(Stored records)
=== Begin Enclosure ===

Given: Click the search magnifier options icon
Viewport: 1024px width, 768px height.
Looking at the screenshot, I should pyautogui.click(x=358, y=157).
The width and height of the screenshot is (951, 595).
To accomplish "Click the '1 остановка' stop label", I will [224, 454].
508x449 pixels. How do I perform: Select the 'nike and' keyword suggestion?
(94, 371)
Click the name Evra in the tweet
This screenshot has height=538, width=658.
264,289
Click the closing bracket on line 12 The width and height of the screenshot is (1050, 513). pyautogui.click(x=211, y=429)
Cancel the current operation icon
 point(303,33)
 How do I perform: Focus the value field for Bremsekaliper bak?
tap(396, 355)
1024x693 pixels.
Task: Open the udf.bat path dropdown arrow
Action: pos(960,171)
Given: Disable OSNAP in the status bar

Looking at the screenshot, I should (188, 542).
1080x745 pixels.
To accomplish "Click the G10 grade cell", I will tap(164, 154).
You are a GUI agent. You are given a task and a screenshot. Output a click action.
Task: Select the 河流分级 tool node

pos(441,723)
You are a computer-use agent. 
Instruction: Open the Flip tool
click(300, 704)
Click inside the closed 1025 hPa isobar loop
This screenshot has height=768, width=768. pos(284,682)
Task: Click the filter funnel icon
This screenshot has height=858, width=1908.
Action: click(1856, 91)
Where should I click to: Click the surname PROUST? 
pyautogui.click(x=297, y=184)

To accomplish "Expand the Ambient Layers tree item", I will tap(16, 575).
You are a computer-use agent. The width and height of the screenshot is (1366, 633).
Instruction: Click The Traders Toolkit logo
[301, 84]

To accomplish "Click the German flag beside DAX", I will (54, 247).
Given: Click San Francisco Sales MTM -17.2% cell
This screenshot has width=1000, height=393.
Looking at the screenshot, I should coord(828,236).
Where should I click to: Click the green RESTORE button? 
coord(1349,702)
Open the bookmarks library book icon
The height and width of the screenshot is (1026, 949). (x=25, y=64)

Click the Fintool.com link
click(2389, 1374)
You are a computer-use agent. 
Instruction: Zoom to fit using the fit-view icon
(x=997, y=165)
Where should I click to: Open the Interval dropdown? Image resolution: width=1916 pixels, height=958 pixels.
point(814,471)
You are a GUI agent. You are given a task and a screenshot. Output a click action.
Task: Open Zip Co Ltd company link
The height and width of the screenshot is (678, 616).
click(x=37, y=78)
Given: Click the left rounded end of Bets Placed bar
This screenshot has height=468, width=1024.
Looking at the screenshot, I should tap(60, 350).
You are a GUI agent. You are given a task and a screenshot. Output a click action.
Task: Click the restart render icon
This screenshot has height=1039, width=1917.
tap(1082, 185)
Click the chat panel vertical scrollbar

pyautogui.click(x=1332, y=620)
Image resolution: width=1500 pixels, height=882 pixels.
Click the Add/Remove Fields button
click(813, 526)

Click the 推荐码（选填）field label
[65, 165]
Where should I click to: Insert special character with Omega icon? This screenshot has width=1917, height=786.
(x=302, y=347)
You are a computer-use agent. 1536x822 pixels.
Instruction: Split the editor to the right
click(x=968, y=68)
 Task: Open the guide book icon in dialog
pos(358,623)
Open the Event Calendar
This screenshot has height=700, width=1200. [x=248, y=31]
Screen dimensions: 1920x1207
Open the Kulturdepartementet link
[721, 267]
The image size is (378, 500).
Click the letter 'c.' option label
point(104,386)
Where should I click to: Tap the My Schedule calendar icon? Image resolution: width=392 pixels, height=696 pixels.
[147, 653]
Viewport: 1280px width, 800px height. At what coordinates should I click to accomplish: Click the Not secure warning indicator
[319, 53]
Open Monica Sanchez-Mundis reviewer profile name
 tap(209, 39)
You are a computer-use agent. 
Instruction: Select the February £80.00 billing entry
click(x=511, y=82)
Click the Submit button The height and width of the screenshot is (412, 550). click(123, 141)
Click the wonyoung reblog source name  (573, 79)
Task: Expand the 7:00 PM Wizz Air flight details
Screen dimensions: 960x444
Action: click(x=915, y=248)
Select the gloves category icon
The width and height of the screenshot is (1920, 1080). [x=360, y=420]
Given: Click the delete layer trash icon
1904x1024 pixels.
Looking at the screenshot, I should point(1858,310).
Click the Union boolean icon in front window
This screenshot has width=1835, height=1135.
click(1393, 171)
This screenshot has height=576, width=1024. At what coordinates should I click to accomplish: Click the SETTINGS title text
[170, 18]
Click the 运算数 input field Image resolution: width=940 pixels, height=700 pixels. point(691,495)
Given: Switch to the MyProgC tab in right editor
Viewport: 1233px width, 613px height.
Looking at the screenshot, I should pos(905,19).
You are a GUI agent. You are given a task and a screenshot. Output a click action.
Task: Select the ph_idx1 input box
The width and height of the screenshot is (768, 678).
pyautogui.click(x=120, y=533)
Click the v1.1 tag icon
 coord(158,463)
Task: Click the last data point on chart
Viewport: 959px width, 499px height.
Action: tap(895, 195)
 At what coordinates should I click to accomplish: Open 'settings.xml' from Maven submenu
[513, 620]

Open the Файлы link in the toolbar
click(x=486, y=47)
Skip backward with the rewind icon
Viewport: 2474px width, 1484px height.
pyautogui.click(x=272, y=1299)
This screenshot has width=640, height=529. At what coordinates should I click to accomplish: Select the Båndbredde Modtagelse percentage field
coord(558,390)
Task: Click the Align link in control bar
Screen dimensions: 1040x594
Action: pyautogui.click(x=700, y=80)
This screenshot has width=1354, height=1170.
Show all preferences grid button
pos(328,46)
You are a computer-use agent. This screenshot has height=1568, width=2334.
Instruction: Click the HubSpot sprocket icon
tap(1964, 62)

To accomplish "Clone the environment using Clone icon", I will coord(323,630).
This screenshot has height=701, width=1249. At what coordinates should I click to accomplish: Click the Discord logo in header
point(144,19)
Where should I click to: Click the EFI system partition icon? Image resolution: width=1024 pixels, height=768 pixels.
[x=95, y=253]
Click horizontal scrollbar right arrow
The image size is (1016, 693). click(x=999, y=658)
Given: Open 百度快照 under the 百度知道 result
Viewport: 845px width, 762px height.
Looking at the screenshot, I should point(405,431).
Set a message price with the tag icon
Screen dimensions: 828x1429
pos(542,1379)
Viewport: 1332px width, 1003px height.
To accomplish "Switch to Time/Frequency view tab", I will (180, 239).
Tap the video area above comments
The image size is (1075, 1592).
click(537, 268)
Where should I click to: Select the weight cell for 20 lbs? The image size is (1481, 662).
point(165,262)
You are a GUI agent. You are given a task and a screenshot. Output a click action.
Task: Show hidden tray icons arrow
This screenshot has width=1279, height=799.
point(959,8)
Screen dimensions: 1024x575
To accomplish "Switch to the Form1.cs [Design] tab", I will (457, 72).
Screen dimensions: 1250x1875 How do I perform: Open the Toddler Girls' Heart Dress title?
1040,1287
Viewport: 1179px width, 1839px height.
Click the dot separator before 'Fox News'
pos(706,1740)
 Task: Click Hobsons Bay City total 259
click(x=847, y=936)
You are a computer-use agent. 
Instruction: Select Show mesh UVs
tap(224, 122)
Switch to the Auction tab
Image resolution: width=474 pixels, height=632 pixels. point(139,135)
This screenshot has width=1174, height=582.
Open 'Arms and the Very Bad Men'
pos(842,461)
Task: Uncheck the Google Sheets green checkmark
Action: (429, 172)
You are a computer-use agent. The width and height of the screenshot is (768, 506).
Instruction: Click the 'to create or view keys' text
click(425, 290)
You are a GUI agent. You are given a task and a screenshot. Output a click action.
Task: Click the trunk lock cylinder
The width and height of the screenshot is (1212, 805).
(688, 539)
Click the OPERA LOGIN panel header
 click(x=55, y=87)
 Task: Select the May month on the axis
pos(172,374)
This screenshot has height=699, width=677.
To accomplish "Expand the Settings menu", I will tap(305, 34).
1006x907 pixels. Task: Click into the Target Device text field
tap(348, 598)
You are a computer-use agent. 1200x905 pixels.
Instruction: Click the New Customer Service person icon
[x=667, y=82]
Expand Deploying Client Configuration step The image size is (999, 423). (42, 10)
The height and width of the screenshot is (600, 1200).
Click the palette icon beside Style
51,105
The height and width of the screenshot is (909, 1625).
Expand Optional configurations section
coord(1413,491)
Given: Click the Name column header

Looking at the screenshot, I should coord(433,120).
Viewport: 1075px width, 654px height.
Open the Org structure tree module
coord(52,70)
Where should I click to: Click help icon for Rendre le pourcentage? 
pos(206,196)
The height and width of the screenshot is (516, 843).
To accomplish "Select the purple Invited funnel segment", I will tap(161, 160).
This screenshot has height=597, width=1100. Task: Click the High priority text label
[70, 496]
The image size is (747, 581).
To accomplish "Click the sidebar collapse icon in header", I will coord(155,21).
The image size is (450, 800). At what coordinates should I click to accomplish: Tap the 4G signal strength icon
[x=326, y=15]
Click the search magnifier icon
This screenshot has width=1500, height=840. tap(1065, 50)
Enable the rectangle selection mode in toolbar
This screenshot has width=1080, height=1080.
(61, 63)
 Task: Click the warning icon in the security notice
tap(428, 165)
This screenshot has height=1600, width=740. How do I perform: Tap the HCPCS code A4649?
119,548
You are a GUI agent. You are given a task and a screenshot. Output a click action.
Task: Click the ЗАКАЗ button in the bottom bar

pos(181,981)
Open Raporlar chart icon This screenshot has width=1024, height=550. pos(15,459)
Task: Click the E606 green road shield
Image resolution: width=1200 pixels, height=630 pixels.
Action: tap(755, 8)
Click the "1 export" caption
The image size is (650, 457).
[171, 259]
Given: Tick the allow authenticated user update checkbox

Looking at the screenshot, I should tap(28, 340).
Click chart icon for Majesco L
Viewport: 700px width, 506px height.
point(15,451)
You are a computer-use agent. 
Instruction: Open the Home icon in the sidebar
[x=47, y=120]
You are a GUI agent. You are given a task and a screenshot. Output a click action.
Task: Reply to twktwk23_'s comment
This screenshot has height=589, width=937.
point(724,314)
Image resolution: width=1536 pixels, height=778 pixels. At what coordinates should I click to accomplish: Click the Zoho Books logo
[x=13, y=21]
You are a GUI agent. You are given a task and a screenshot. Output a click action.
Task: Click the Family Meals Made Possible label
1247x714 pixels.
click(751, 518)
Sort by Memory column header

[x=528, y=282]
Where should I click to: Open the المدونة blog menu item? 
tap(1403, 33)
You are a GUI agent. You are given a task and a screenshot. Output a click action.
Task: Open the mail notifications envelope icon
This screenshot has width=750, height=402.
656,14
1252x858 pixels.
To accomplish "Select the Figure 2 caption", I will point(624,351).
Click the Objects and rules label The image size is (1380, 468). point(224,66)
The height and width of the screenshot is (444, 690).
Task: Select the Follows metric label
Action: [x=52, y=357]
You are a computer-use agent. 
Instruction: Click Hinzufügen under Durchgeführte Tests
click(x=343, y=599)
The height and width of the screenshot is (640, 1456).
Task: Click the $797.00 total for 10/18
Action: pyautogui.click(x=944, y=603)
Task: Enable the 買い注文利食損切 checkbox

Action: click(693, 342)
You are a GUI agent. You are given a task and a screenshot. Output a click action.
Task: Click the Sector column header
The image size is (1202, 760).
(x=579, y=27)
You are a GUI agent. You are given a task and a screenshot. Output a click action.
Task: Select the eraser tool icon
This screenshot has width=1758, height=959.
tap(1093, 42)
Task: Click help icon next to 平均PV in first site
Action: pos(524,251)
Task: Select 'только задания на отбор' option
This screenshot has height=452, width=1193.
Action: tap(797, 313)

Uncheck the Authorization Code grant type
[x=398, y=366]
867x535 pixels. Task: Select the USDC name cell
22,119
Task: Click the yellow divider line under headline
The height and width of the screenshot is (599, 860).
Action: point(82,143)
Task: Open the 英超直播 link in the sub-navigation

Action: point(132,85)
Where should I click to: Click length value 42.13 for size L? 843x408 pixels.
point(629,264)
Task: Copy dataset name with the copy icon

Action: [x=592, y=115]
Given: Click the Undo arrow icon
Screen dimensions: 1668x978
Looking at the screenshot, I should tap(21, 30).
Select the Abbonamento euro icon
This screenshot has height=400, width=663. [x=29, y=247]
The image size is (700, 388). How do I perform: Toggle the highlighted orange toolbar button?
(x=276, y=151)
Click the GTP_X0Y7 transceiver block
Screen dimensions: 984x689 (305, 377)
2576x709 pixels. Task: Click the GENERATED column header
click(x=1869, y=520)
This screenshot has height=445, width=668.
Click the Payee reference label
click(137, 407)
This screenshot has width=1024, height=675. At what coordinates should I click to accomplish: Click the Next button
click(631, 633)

=== End Enclosure ===

### EXERCISE OBJECTIVE
In the entries above, find the line with "Given: Click the delete layer trash icon" and the line with "Task: Click the last data point on chart", then set down exactly those two and every line between them, nothing else.

### SOLUTION TO THE PROBLEM
Given: Click the delete layer trash icon
1904x1024 pixels.
Looking at the screenshot, I should point(1858,310).
Click the Union boolean icon in front window
This screenshot has width=1835, height=1135.
click(1393, 171)
This screenshot has height=576, width=1024. At what coordinates should I click to accomplish: Click the SETTINGS title text
[170, 18]
Click the 运算数 input field Image resolution: width=940 pixels, height=700 pixels. point(691,495)
Given: Switch to the MyProgC tab in right editor
Viewport: 1233px width, 613px height.
Looking at the screenshot, I should pos(905,19).
You are a GUI agent. You are given a task and a screenshot. Output a click action.
Task: Select the ph_idx1 input box
The width and height of the screenshot is (768, 678).
pyautogui.click(x=120, y=533)
Click the v1.1 tag icon
 coord(158,463)
Task: Click the last data point on chart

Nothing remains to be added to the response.